Dejándome llevar por la curiosidad, llevé la mirada hacia la mano derecha del señor del asiento de delante. Su dedo pulgar se deslizaba horizontalmente entre Likes y Nopes a un ritmo constante, como si de un diapasón se tratase. Entre aquel vaivén de señoritas me atreví a anticipar a su veredicto, pero la sorpresa del trayecto no vino porque acertase en la mayoría o porque ese señor tratase de encontrar su público en Tinder, la sorpresa vino por lo que había en su mano izquierda. Aquí me resulta imposible no recordar uno de los refranes que me decía mi padre “que tu mano izquierda no sepa lo que hace la derecha” –nunca un ejemplo me pareció tan explícito–. La niña, a la que pertenecía la pequeña mochila escolar que colgaba de la mano izquierda de aquel señor, no estaba sentada con los otros niños, si no en frente de su padre y mirándome fijamente. En aquel instante en mi cabeza se produjo un momento de revelación.
La mirada de aquella niña, cuyo parecido a Greta Thunberg era bastante notable, me trasladó a una sensación de desasosiego como nunca antes había experimentado. Ahora podría pararme a hacer una reflexión superficial sobre la escena que acababa de presenciar, pero aquello fue la guinda de todo lo que ocurría a mi alrededor. El nivel de desapego a la realidad que provocan las redes sociales es evidente, pero como el problema no lo tiene el alcohol sino el alcohólico, simplemente me limité a sentirme desengañado con la generación a la que pertenezco.

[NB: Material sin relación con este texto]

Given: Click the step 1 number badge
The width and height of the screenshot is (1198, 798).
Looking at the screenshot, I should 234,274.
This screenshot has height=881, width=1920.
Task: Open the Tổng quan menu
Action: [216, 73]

Cada vez nos volcamos más en cultivar nuestro yo virtual y alimentar su ego insaciable. Sustituimos una conversación, una risa o un rato de aburrimiento (que de vez en cuando nos vendría bien) por ingentes cantidades de información basura y aún sabiendo que nuestros actos repercuten directamente en la generación que recoge el testigo, se nos va la vida entre píxeles de pantallas táctiles a las cuales enchufamos a nuestros hijos para que no se comporten como los niños que son.
Por ello no me extraña que la dualidad del ser humano llegue a cotas impredecibles. Hemos conseguido desarrollar la energía nuclear para reducir brutalmente la huella de carbono y a la vez llevar a cabo grandes avances en la medicina actual con el mismo éxito que la hemos utilizado para crear la bomba atómica. O sin ir más lejos, somos capaces de comprimir toda la biblioteca de Alejandría en un dispositivo que cabe en los bolsillos de todos nosotros para luego ser usado mayoritariamente para fines triviales. Quién sabe, quizás si en la mano derecha de aquel hombre hubiese habido un libro, otro gallo cantaría, yo no estaría escribiendo este artículo y aquella niña nunca me hubiese mirado.
En definitiva, como diría El Comediante en Watchmen “todo es un chiste”, y de nosotros depende si es bueno o malo. Por lo que somos y seremos los únicos responsables de encarrillar el libre albedrío que el futuro siempre representa.
Francisco C Vega
No queda muy elegante por mi parte pero por alusiones he de decir que me ha encantado tu artículo. Estás en la línea adecuada. Enhorabuena a mi autor favorito
Francisco Hernández
Un gran análisis de la alienación que producen las tecnologías.